Hammett, trying to put his Pinkerton detective days behind him while establishing himself as a writer, and dealing with induced tuberculosis and the alcoholism that will plague him almost to the end of his days, finds himself drawn back into his old life one last time by the irresistible call of friendship and to honor a debt.
German director Wenders was hired by Francis Ford Coppola to direct this film, which was to be his American debut feature. "But," according to one source, "by the time the final version was released in 1982, only 30 percent of Wenders' footage remained, and the rest was completely reshot by Coppola, whose mere 'executive producer' credit is just a technicality. Wenders made a short film called Reverse Angle documenting his disputes with Coppola surrounding the making of Hammett. As the A.V. Club review states, "A Coppola or Wenders commentary track might have sorted things out a bit—or at least settled an old score—but the bare-bones DVD release leaves viewers with a fascinating mess. The reviewer, though, never says what the source of his information is, and the question of the degree and nature of Coppola's involvement in the directing of the film remains open.

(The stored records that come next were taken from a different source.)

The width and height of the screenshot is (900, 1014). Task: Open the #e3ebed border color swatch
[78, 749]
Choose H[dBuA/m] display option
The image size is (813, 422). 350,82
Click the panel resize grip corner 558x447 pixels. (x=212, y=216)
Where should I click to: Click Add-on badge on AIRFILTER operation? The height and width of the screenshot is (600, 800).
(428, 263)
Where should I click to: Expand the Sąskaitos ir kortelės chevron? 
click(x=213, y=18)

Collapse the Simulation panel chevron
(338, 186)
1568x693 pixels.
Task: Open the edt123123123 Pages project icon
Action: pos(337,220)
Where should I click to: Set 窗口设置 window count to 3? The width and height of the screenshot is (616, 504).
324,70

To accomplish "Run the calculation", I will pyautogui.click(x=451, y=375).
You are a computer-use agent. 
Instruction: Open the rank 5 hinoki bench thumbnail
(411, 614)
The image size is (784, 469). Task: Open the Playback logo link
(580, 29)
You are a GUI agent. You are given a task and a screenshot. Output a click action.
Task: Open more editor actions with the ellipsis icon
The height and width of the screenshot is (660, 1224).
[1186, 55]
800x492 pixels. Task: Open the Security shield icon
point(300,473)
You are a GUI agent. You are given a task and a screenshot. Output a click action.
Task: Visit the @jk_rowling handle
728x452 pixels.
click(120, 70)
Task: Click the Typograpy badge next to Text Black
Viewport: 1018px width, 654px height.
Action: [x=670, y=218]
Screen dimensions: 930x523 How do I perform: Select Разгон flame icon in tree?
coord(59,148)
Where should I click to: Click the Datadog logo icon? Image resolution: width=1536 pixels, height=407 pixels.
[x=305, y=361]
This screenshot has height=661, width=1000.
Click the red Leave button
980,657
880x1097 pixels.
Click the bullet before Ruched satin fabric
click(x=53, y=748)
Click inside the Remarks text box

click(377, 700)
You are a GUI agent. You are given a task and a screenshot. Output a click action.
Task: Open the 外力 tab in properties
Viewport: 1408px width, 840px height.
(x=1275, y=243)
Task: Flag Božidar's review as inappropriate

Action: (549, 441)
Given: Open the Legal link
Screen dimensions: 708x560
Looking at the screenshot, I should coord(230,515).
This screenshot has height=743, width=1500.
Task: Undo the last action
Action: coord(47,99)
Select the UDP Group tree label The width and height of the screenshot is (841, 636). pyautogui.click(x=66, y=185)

Peter Boyle took over the role of Jimmy Ryan from Brian Keith, who left allegedly because the lengthy production conflicted with other commitments. Keith can be seen in some long shots in the film.
A number of actors from the "Golden Age" of Hollywood were cast in the film, including Hank Worden, Royal Dano, and Elisha Cook, Jr. (who played Wilmer the gunsel in John Huston's 1941 film The Maltese Falcon).